Fig. 4. Inhibition or activation of vCA3 neuronal activity increases anxiety in adolescent male mice.

A The experimental timeline of the behavioral tests, CNO injection, and brain tissue acquisition after hM4D(Gi) viral injection. B Left panel, an image shows region-specific expression of mcherry in vCA3; right panel, schematic of activation virus (AAV-Gi) microinjection into the vCA3 of adolescent mice. Scale bar, 500 µm. C Representative images show the expression of DAPI, c-fos, and mcherry in the vCA3 of control and Gi mice. Immunostaining analyses confirmed Gi-induced reduction the number of c-fos⁺ neurons in the vCA3. Scale bar, 20 µm. D In the open field test, inhibition of vCA3 neurons decreased the time spent in the central zone. E Compared with control mice, Gi mice spent less time in the light box in the light-dark box (LDB) test. F In the elevated-plus maze test, inhibition of vCA3 neurons did not affect the time spent in the open arm. G In the spatial object recognition test, the two groups showed comparable spatial memory. H The experimental timeline of the behavioral tests, CNO injection, and brain tissue acquisition after hM3D(Gq) viral injection. I Left panel, an image showing region-specific expression of mcherry in vCA3; right panel, schematic of inhibition virus (AAV-Gq) microinjection into the vCA3 of adolescent mice. Scale bar, 500 µm. J Representative images show the expression of DAPI, c-fos, and mcherry in the vCA3 of four groups. Scale bar, 20 µm. K During the LDB test, CWSD decreased the number of c-fos⁺ neurons in vCA3, while the two Gq groups exhibited increased number of c-fos⁺ neurons. L Activation of vCA3 neurons decreased the time spent in the center zone, increased the total distance traveled, and did not reverse CWSD-induced higher anxiety levels in the open field test. M In the LDB test, activation of vCA3 neurons significantly reduced the time spent in the light box, increased the latency to the light box, and did not reverse CWSD-induced higher anxiety levels in adolescent mice. N Activation of vCA3 neurons did not restore CWSD-induced spatial memory loss, but instead impaired spatial memory. CNO Clozapine N-oxide, CT control, CWSD chronic witnessing social defeat stress, EPM elevated plus maze, LDB light-dark box, OFT open field test, PND postnatal day, SOR spatial object recognition. ^* p < 0.05, ^** p < 0.01^{, ***} p < 0.001; ^## p < 0.01, ^### p < 0.001; ^& p < 0.05, ^&&& p < 0.001; ⁺ p < 0.05, ⁺⁺⁺ p < 0.001.

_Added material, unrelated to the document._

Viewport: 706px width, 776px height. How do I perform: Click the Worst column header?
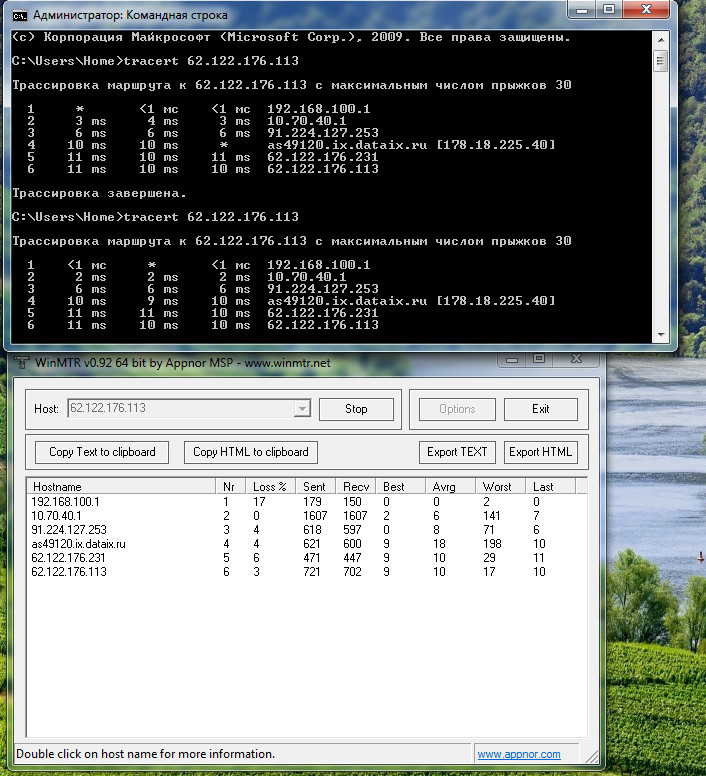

Fig. 5. Chronic systemic administration of vortioxetine reverses CWSD-induced recognition memory deficits and dCA3 neuronal over-activation.

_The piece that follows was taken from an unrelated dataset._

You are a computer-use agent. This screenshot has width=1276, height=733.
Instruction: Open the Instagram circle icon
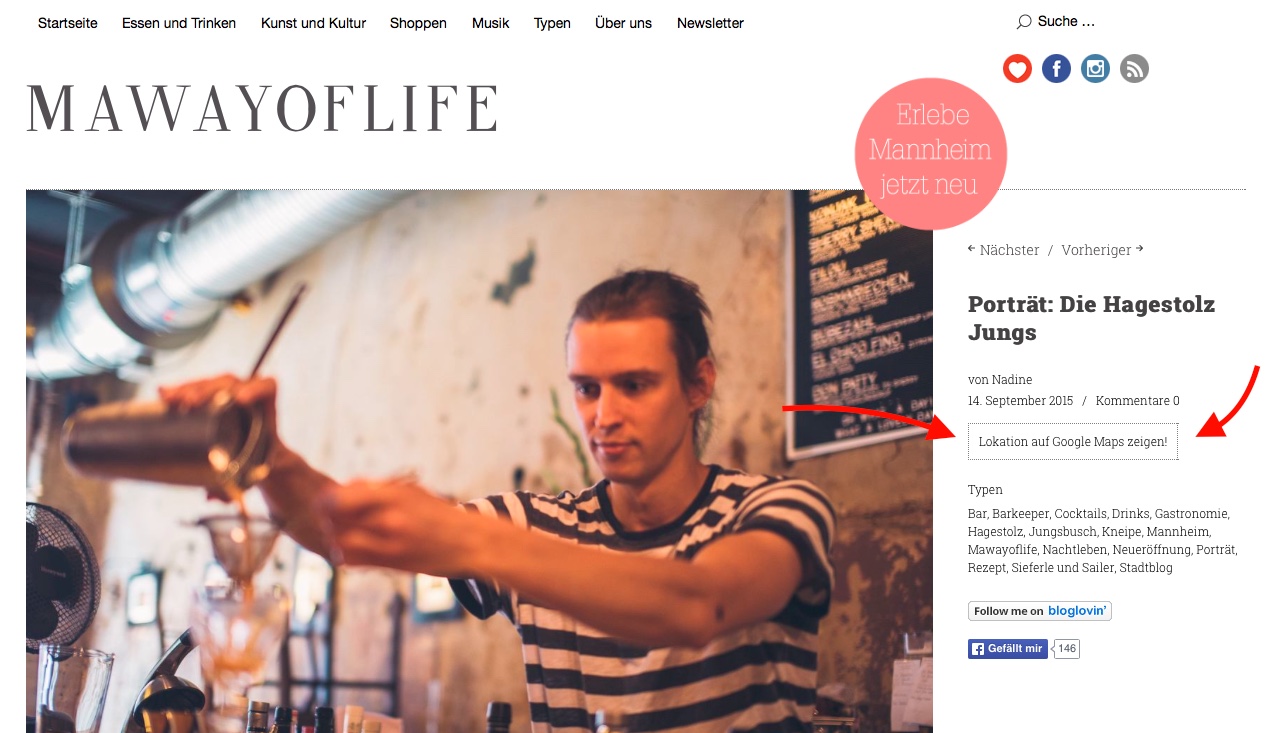(1095, 69)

A The experimental timeline of the vortioxetine injection and behavioral tests after stress exposure. B Vortioxetine did not reverse CWSD-induced social avoidance. CWSD-induced deficits of novel object recognition memory (C) and spatial object recognition memory (D) were reversed by chronic vortioxetine administration, while spatial working memory deficits were not restored (E). F In the LDB test, CWSD-induced higher anxiety levels were not alleviated by vortioxetine. G, H Vortioxetine reversed CWSD-induced dCA3 neuronal over-activation during the spatial object recognition test, not vCA3 neuronal de-activation during the LDB test. Representative images show the expression of c-fos and DAPI in the dCA3 in the four groups of animals. Scale bar, 30 µm. CT control, CWSD chronic witnessing social defeat stress, LDB light-dark box, NOR novel object recognition, PND postnatal day, SA spontaneous alteration, SOR spatial object recognition, Veh vehicle, Vort vortioxetine. ^* p < 0.05, ^** p < 0.01^{, ***} p < 0.001; ^& p < 0.05, ^&& p < 0.01, ^&&& p < 0.001.